▶ _Assignment_:
Pictures are to be omitted. Output only the lines from the one containing "Given: Open the Nick Sands profile link" through the end of the data, word for word.

▶ _Recorded data_:
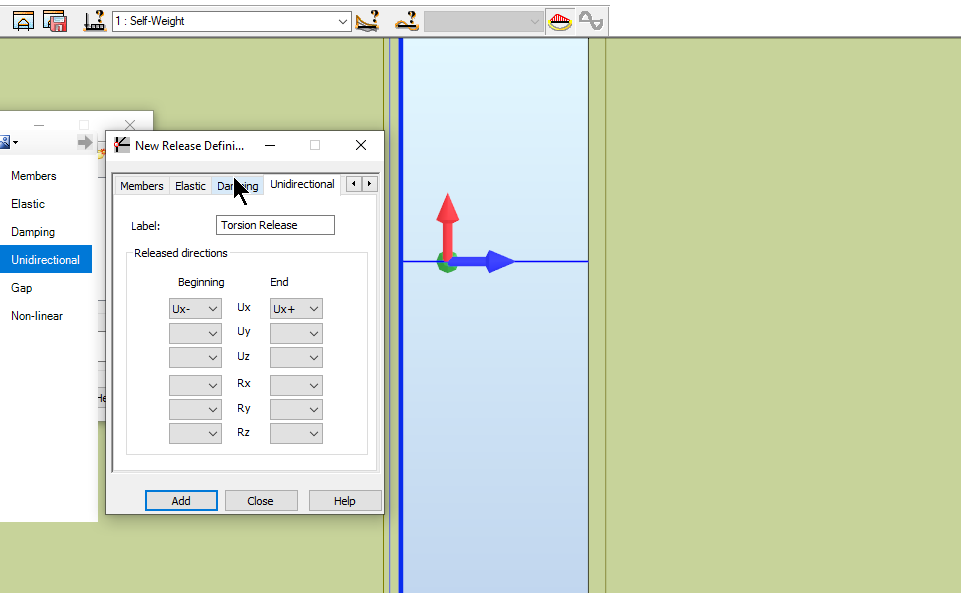Select Gap in the release type list
This screenshot has width=961, height=593.
coord(21,287)
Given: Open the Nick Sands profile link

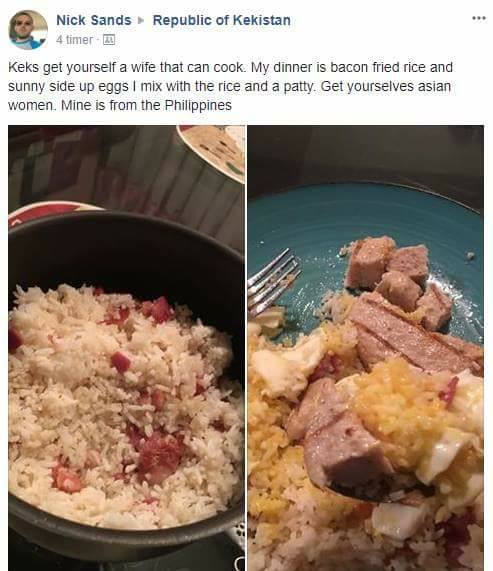Looking at the screenshot, I should [94, 20].
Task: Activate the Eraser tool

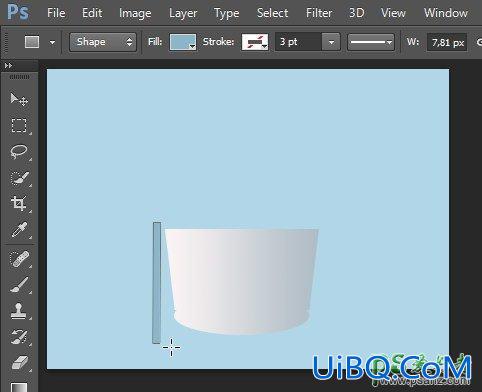Action: click(x=19, y=363)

▶ _Written answer_:
Given: Open the Nick Sands profile link

Looking at the screenshot, I should [94, 20].
Task: Activate the Eraser tool

Action: click(x=19, y=363)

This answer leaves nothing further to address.